Setting up a Network Load Balancer
Overview
It’s possible to set up and use a Network Load Balancer with AWSCluster instead of the
Classic Load Balancer that is created by default.
AWSCluster setting
To make CAPA create a network load balancer simply set the load balancer type to network like this:
---
apiVersion: infrastructure.cluster.x-k8s.io/v1beta2
kind: AWSCluster
metadata:
name: "test-aws-cluster"
spec:
region: "eu-central-1"
controlPlaneLoadBalancer:
loadBalancerType: nlb
This will create the following objects:
- A network load balancer
- Listeners
- A target group
It will also take into consideration IPv6 enabled clusters and create an IPv6 aware load balancer.
Preserve Client IPs
By default, client ip preservation is disabled.
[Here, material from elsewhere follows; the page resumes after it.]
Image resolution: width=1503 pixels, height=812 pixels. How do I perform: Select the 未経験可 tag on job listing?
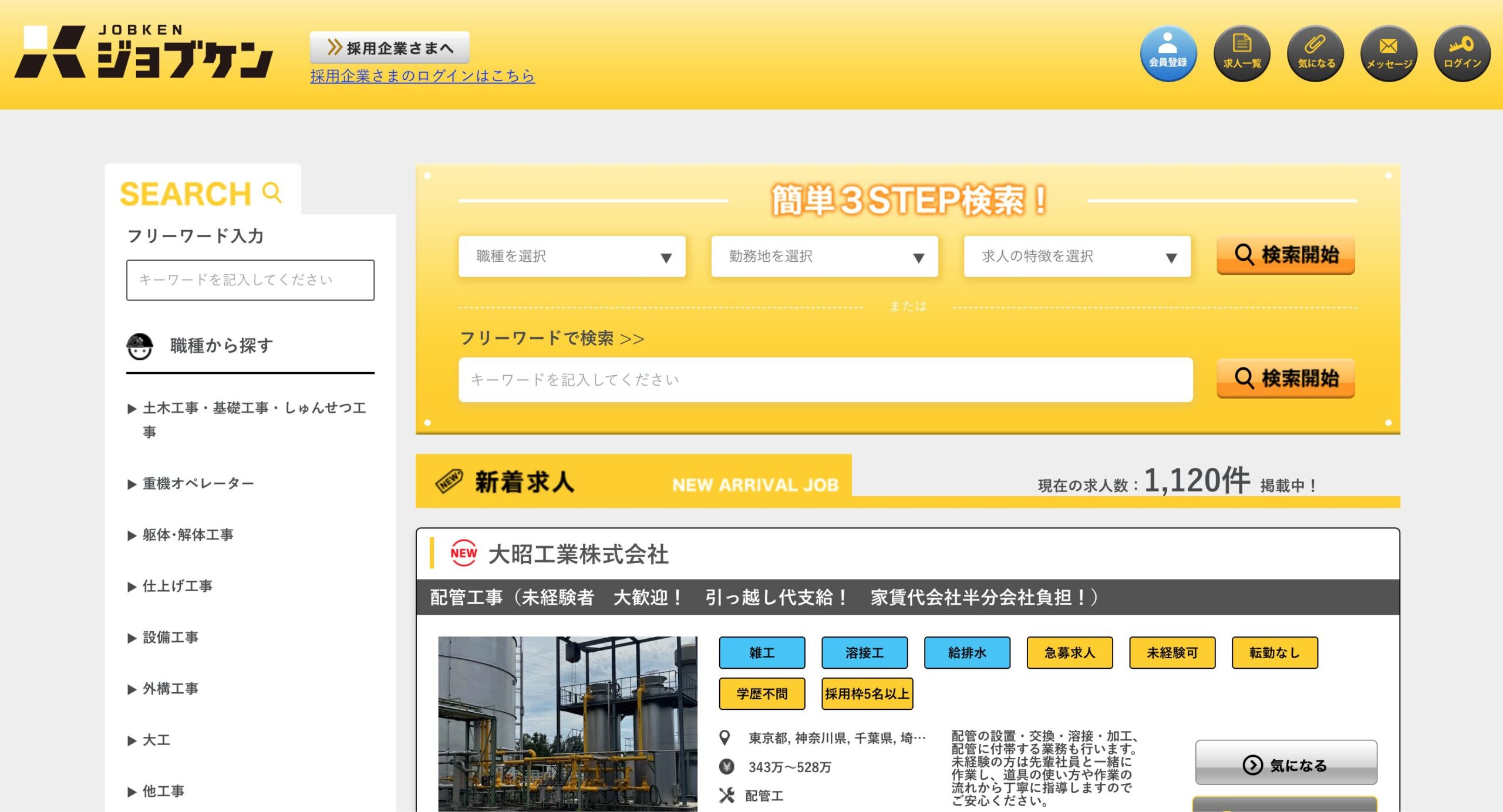(x=1172, y=653)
This is to avoid hairpinning issues between kubelet and the node registration process. To enable client IP preservation, you can set it to enable with the following flag:
---
apiVersion: infrastructure.cluster.x-k8s.io/v1beta2
kind: AWSCluster
metadata:
name: "test-aws-cluster"
spec:
region: "eu-central-1"
sshKeyName: "capa-key"
controlPlaneLoadBalancer:
loadBalancerType: nlb
preserveClientIP: true
Security
NLBs can use security groups, but only if one is associated at the time of creation. CAPA will associate the default control plane security groups with a new NLB by default.
For more information, see AWS’s Network Load Balancer and Security Groups documentation.
Extension of the code
Right now, only NLBs and a Classic Load Balancer is supported. However, the code has been written in a way that it should be easy to extend with an ALB or a GLB.